Posted December 2, 2008
The Idaho State University College of Business Informatics Research Institute and National Information Assurance Training and Education Center have received a four-year, $1.2 million grant from the National Science Foundation, announced Corey Schou, Ph.D., ISU professor of informatics and associate dean of information systems at the College of Business.
The IRI/NIATEC received the grant to continue their “scholarship for service” program, conducted in partnership with the U.S. government.
The IRI is an interdisciplinary academic program at ISU established by the university and the Idaho State Board of Education to foster sharing and research synergy across campus. It is currently supporting research in computer security, information assurance, anthropology and education, among other disciplines.
ISU received the first half of the funding effective in November; the second half will be distributed later. Students in the special program receive a full scholarship for two years; participate in specialized learning opportunities and spend at least one semester in an internship, usually in Washington, D.C.
Upon completion of their degrees, the students take positions in information assurance with the federal government. All applicants must be U.S. Citizens. The continuing support from the NSF reinforces the strong academic and research reputation of the IRI/ NIATEC program, for which there is currently a waiting list.
In other news from the College of Business, Schou, recently attended conferences in Korea and Saudi Arabia. Schou is the director of the IRI and NIATEC at ISU.
At the two-day Secure Asia conference in Seoul in October, Schou joined other global information security leaders to discuss the most up-to-date information security technologies and management strategies, with special focus on new technologies and regulatory compliance issues. Hundreds of information security professionals from throughout the Pacific Rim attended.

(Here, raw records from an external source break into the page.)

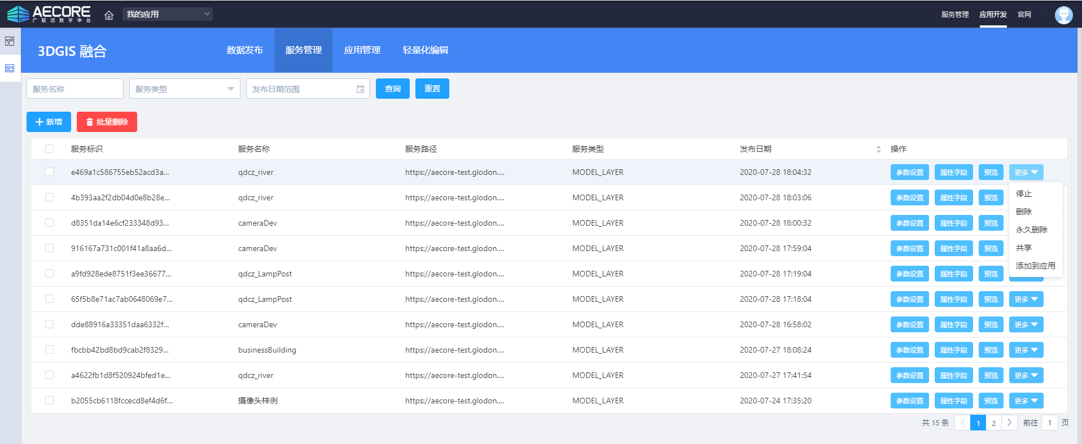
Task: Click the AECORE logo
Action: [x=49, y=14]
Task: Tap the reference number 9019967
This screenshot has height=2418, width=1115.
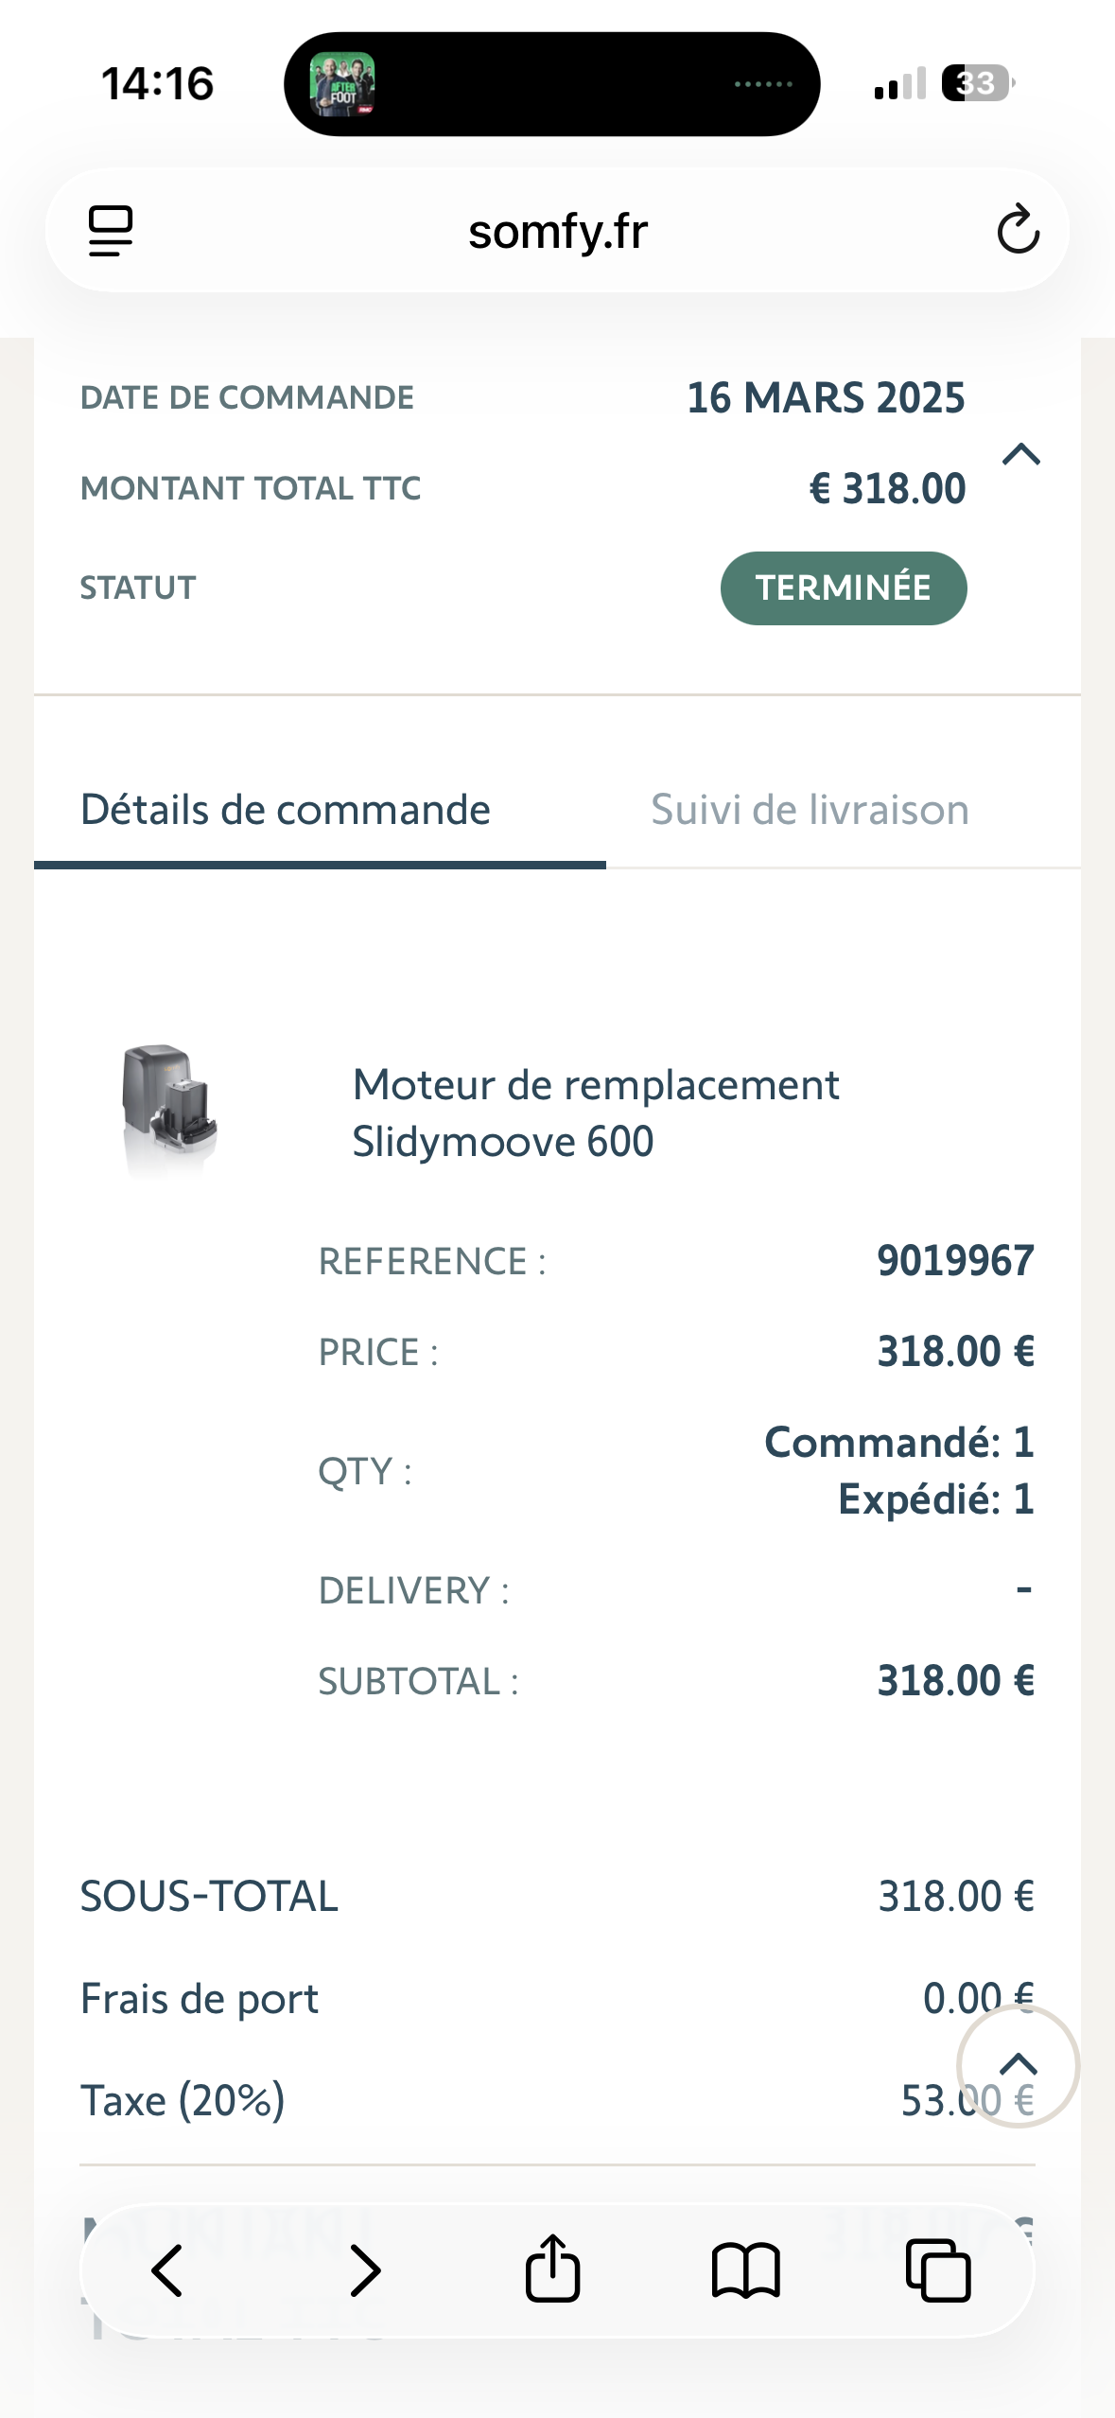Action: point(955,1260)
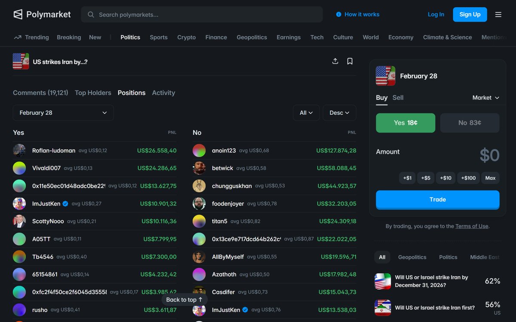This screenshot has width=516, height=322.
Task: Open the February 28 outcome dropdown
Action: (63, 112)
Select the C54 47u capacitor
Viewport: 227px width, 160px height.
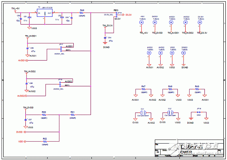(x=105, y=38)
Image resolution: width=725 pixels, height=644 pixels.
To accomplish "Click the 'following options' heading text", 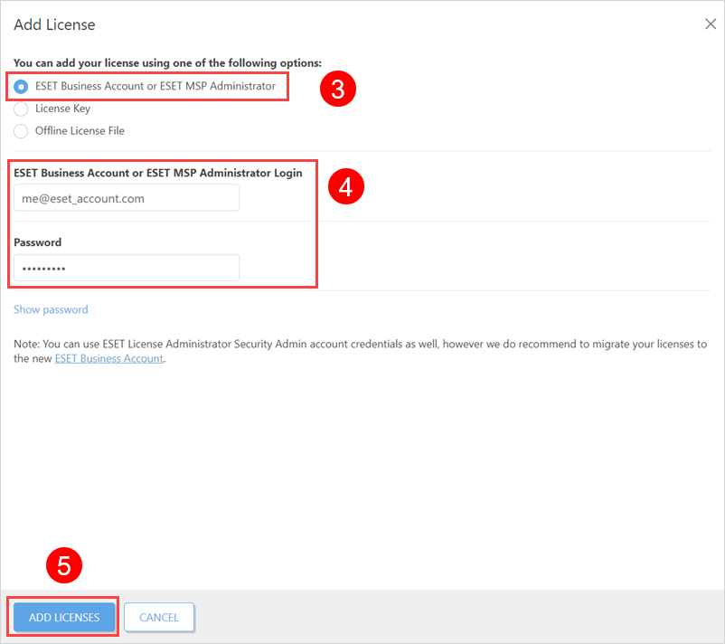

In Seoul, ISU IRI research professor Howard Schmidt delivered the keynote address. He spoke about the growth of risks worldwide based on his experience as the cyber security advisor at the White House. The second-day keynote by Schou was entitled “Designing secure systems from the ground up – making shared systems more robust.”
In November, Schou was a guest of the Saudi government and the distinguished keynote speaker at the inauguration of Center of Excellence in Information Assurance at King Saud University in Riyadh, Saudi Arabia. The inaugural ceremony was attended by hundreds of security professionals and academics from across the Middle East. It provided background to the attendees, including the Saudi Ministry of Education and the Ministry of Communication, on leading information security research trends in education and awareness.
While on these trips, Schou was active in recruiting students from both Asia and the Middle East to attend ISU. In response, the Saudi government offered to establish scholarships for ISU students to attend King Saud University.